Le 4 juil. 08 à 11:25, Joan Lluch (casa) a écrit :



There is a couple of points I think you are missing here.

First, GC makes programs go slower not because of the overhead of the garbage collection itself, which I concede that may be comparable to the retain/release calls in a non-managed environment, but for the extra memory overhead that it is used. The crucial difference between a non-managed app and a GC app is that in a non- managed app the memory is released very soon after the life of an object has expired.

Yes, you are right that Cocoa does produce memory usage peaks (though you are not fair by not saying that you can eliminate them with a proper use autorelease pools), but in a GC collection environment these peaks not only are much bigger, but you don't have any means to avoid them.

I don't see your point.

Using standard memory management, you can create you own pool, and using GC, you can manually trigger the GC. What prevent you to avoid memory peak ?
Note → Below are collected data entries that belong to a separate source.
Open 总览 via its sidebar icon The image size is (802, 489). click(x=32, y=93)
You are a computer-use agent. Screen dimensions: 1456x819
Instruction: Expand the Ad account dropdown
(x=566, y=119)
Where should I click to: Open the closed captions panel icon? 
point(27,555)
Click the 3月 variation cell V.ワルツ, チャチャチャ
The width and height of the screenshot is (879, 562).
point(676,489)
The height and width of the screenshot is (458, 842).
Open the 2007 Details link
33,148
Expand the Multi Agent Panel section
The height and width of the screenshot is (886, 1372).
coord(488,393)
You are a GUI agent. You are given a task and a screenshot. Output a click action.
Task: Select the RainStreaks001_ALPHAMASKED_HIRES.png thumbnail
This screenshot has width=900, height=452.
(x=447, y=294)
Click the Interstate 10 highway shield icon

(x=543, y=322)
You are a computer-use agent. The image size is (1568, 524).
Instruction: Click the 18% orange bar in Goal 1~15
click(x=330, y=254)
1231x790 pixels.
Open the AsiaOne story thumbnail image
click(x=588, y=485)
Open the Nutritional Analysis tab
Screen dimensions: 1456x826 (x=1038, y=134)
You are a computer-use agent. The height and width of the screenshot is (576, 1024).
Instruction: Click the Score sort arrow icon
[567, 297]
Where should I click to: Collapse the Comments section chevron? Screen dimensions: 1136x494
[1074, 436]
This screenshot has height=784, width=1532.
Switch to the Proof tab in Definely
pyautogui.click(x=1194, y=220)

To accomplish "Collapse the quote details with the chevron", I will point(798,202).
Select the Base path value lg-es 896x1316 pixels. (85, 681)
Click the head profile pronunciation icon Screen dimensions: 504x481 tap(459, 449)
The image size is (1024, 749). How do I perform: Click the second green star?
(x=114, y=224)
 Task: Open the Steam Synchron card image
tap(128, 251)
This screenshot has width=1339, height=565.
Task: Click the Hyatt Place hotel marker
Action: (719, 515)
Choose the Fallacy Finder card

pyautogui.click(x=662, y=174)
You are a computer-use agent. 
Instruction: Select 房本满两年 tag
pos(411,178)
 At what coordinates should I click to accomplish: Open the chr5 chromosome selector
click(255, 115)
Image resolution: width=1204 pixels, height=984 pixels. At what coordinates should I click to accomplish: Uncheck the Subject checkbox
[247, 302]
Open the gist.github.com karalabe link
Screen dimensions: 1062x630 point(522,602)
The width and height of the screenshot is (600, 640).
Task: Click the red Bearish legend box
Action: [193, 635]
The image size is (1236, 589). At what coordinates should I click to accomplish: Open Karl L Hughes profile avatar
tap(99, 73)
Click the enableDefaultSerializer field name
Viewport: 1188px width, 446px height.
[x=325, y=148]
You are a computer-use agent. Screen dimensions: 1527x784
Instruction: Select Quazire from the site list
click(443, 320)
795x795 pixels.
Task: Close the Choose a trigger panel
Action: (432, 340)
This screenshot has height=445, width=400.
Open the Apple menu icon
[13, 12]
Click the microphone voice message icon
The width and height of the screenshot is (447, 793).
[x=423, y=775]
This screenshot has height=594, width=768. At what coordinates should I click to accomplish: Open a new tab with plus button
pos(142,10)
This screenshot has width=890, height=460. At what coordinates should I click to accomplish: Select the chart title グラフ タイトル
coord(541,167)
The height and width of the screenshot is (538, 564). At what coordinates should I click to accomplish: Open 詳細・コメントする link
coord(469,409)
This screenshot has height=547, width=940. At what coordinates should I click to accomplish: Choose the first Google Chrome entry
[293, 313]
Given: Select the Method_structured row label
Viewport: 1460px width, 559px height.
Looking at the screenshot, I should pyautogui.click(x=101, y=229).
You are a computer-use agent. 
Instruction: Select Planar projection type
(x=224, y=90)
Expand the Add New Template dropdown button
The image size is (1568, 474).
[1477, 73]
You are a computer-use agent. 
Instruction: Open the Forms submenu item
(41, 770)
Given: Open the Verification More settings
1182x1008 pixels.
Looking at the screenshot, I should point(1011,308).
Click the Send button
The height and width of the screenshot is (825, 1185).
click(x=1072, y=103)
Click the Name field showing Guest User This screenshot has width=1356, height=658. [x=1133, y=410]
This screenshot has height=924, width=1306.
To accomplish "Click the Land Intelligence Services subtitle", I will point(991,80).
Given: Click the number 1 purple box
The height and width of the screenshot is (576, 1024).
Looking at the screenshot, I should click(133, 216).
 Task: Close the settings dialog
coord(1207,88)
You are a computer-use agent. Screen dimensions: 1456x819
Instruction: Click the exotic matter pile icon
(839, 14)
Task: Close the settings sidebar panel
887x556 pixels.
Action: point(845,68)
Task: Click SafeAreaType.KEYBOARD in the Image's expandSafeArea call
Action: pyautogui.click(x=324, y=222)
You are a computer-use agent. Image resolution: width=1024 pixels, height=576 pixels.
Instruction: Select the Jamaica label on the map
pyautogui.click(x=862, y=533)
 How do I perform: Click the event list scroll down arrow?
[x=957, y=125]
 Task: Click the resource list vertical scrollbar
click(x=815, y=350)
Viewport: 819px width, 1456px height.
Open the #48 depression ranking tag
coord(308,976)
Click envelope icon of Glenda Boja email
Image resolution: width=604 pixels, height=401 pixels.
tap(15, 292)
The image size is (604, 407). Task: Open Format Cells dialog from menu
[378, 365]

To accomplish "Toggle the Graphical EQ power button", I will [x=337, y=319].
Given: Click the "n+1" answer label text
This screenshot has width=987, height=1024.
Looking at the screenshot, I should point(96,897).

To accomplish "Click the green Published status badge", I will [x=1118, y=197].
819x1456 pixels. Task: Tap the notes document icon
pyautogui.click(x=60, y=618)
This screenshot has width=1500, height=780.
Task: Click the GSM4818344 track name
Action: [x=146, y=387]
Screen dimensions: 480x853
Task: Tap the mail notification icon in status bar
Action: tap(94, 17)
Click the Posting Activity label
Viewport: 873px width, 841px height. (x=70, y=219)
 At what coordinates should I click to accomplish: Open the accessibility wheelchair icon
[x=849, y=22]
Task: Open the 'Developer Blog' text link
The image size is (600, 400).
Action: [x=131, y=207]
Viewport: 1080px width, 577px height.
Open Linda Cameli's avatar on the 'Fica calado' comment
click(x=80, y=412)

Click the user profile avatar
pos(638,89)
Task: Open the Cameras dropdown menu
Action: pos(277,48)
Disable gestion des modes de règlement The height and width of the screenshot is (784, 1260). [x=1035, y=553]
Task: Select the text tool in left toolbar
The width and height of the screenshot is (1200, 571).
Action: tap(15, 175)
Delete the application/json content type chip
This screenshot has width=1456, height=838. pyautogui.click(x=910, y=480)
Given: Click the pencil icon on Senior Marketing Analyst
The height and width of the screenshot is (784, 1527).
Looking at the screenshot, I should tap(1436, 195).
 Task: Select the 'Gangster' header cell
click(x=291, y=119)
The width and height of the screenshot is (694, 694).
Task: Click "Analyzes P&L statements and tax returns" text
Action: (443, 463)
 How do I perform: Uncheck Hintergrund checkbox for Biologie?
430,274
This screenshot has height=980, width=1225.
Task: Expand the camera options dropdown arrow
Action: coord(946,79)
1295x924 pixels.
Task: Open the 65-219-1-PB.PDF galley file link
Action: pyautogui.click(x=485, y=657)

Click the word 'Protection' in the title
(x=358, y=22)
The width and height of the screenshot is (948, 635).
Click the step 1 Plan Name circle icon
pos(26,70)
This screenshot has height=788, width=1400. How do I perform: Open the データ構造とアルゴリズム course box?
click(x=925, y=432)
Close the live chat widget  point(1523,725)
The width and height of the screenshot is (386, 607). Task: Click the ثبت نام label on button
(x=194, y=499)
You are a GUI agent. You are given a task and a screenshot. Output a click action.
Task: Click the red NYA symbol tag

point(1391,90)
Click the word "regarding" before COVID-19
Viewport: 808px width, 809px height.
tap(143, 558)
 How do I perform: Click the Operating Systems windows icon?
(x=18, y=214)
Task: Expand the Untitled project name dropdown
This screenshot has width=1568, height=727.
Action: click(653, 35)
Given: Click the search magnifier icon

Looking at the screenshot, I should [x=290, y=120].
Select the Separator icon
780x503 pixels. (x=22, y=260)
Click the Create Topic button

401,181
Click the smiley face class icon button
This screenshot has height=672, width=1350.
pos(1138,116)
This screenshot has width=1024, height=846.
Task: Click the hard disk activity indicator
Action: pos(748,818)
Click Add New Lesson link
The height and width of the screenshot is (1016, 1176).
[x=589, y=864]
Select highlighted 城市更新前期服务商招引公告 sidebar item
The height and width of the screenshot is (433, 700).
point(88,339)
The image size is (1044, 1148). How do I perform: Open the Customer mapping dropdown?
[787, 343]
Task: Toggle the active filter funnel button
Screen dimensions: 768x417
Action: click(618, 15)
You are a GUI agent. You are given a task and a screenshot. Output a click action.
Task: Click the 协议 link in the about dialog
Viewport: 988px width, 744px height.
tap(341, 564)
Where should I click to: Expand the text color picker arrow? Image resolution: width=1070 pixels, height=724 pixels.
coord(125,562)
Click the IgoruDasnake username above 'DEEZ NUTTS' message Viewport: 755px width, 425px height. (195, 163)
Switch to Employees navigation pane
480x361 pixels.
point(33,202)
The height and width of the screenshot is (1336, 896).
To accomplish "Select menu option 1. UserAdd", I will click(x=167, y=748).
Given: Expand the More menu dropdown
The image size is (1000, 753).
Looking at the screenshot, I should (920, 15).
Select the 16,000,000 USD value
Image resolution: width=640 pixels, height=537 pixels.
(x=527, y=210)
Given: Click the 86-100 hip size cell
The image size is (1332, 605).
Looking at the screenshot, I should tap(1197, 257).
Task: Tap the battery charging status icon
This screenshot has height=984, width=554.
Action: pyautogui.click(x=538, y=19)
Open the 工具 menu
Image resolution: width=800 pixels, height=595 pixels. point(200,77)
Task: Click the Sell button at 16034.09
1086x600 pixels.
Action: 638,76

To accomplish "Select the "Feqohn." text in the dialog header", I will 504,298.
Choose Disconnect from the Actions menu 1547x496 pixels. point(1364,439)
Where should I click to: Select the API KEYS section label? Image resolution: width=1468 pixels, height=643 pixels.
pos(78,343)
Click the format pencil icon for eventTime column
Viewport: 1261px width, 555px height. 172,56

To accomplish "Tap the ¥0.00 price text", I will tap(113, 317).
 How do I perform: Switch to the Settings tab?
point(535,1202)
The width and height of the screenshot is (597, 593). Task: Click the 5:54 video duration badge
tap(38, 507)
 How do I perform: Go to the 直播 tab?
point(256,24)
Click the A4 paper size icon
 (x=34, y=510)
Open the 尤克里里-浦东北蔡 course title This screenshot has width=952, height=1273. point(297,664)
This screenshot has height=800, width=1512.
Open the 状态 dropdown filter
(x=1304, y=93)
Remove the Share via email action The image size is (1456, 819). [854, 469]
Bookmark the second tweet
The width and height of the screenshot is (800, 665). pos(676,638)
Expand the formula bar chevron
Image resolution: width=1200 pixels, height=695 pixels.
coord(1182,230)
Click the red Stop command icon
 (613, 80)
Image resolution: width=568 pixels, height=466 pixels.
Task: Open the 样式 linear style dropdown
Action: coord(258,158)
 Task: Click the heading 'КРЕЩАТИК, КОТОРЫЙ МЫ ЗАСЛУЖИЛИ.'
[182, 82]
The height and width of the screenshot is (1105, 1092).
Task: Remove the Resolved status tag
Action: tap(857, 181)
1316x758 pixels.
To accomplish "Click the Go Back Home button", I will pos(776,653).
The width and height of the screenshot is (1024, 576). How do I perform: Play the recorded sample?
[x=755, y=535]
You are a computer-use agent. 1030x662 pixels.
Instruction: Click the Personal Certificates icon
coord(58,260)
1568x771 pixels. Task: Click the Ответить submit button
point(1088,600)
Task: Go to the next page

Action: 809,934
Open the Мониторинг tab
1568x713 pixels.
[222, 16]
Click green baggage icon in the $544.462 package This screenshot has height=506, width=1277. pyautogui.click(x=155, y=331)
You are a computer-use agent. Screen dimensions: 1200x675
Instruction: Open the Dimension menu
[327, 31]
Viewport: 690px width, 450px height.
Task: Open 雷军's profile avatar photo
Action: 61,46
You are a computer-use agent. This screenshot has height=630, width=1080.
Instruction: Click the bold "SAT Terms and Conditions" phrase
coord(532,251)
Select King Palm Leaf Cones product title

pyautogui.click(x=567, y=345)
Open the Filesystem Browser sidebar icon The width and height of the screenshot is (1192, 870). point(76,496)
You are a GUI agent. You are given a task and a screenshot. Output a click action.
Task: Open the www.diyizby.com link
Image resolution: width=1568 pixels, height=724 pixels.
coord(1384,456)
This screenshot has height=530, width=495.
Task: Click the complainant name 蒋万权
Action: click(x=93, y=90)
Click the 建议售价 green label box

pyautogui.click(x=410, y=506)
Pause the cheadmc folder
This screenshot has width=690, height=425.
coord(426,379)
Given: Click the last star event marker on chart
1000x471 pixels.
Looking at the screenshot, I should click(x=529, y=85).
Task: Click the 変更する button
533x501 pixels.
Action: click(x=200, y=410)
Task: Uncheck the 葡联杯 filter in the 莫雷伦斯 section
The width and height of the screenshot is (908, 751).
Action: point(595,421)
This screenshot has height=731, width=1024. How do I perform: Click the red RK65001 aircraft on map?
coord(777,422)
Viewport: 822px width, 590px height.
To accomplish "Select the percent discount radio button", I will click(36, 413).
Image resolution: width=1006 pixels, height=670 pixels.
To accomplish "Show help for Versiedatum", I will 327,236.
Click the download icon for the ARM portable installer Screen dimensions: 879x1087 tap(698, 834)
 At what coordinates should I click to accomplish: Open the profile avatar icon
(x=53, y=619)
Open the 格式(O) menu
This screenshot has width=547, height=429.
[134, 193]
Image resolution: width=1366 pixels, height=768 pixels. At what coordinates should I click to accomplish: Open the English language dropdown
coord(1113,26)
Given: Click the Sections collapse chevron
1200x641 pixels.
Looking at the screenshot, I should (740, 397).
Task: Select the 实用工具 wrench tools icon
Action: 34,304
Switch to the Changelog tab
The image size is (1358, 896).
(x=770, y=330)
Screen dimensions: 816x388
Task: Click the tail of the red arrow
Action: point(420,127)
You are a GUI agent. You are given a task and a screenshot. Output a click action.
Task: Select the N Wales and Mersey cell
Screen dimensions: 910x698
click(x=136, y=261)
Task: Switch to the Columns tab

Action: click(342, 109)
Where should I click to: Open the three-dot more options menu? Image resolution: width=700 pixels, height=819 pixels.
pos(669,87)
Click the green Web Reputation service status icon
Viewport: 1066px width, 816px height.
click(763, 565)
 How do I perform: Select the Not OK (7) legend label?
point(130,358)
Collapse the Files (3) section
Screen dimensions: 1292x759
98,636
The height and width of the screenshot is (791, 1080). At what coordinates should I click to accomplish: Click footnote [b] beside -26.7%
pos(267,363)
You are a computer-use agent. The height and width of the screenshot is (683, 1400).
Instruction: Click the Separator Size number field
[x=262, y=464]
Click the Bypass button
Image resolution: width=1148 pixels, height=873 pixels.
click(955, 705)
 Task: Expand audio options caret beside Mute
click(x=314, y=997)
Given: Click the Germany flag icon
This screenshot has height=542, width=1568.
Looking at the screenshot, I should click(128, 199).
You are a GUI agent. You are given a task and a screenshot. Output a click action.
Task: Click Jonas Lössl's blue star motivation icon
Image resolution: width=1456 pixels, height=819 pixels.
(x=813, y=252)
The problem with GC is that memory used by the app will eventually suck all the available resources of the system, and from this to severe performance issues due to virtual memory page faults, there is only a very short path. However, all of this problems can be effectively avoided by the traditional self-managed memory Cocoa programming. The brain cost of having to set some release/retain messages here and there, does compensate in my opinion (and experience) the unknown performance issues that a GC app will have as it is run in a system with limited memory resources. GC works just fine if you have lots of memory, but not if you have limited resources. And know think about why Apple did not implement GC in the iPhone SDKs.

You cannot compare iPhone with a desktop/laptop computer. That's not the only facility Apple has disabled on the iPhone for optimization, and that does not mean that all thoses features sucks.